I am disturbed, however, to hear that a Yale man is not accepted by his fellows on personal worth. I am disturbed to find out that success is the touchstone of the Yale community--and that this success has such a narrow definition, I am appalled by the fact that (apparently) everyone who is not elected head of some large campus organization suffers from intense frustration. He must be as sociologically maladjusted as are the TV-less children in the current video ads.
I had not known these things, you see, until I scanned your Saturday supplement. And, I must confess, I still nurse hopes that your writers' editorializing may have been a traffic inaccurate. Could it be that there are (despite the article) a happy few that are not the vocational automatons you describe? Could it be that some forsake the ways of the Pharisees and do not seek to conform to whatever this "Yale Man" is that you mention (and of which no one I know has heard) I Could it be that your writers operated from a Socratic basket in mid-air, trying to make the worse appear the better analysis?
Generalizing on the Picture
The questions are, of course, rhetorical. I suspect that your writers have a carry-over Stover-at-Yale obsession from childhood, or that they are congenitally unhappy. For a reporter, by all journalistic canons with which I am acquainted, would shrink from taking one aspect of the life of a community (and even that was treated with liberal superficiality) and generalizing it as the overall picture. A visitor to Cambridge, for instance, might read the Lampoon's recent miscarriage and bruit it about that all Harvard men are intellectual snobs and/or obscene. Upon a perusal of the CRIMSON, he might conclude that the institution on the Charles is a miasma of leftists and people in-ordinately concerned with something sexual called parietal rules. If he attended one of the dances (and were he in a carping mood), he might report that The Harvard Man is an objectionable drunk with a St. Grottlesex accent.

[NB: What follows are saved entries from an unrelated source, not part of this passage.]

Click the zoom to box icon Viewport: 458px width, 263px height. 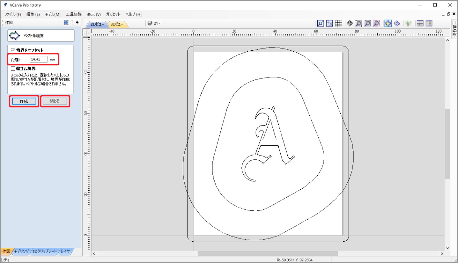pos(359,23)
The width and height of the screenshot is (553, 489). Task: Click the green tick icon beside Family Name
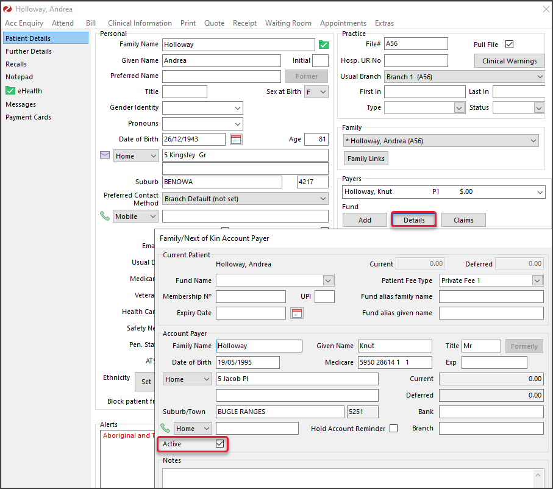pos(324,45)
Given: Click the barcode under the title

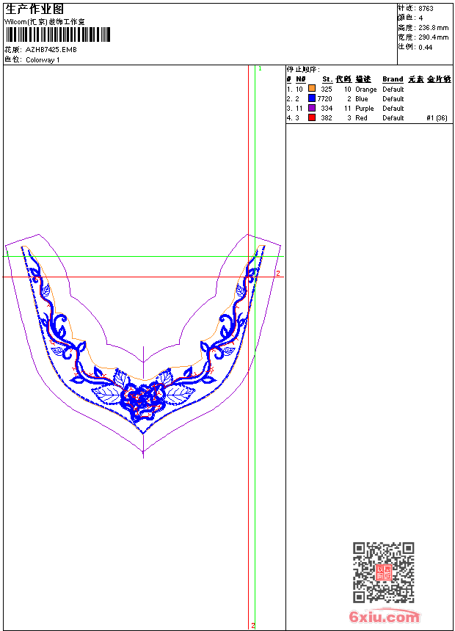Looking at the screenshot, I should coord(57,34).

Perhaps, however, such conclusions would be unfair and unrepresentative. Just as much so as the statement, "Yale, according to its students of more than average insight, is a trade school for success." The Yale students concerned may have had insight a-plenty, but that quality is not to be discerned in their interviewers. Garrison McC. Ellis Chairman, Yale Dally News
The Authors Reply
The CRIMSON appreciates Mr. Ellis' loyalty but sticks to its guns. Its four researchers went to Yale with no prejudices or carry-over obsessions; they spent half a week talking to more than 100 students, professors, and officers. Among these were President Griswold ("Yale is more of a come-outer college . . . People should do what they do because they want to do it, not because they want to get ahead."), four College masters (one: "There's too much of a success-for-the-sake-of-success attitude here."), and an executive of Mr. Ellis' own paper ("Yale is a trade school for success.") Their conclusion agreed with a recent study of Yale society, based on cross-section polls and published as a sociology thesis.
Paragraph by Paragraph
1. Yale men might disagree with Mr. Ellis' modesty. In yearbook polls, over 60 percent called the News the most powerful organization on the campus, and 70 percent said they "admire students who occupy important extra-curricular positions."
2 and 3. Mr. Ellis exaggerates. The CRIMSON said, "Even if a student doesn't go after prestige, and many of them don't, Yale's social values set his undergraduate life."
4 and 5. Our story did not pretend to be an "overall picture" of Yale. Yale and Harvard are a lot alike; the CRIMSON was looking for the differences. What Mr. Ellis admits is "one aspect of the life" of Yale, we think is the main difference between Harvard's and Yale's value; that is why we played it up.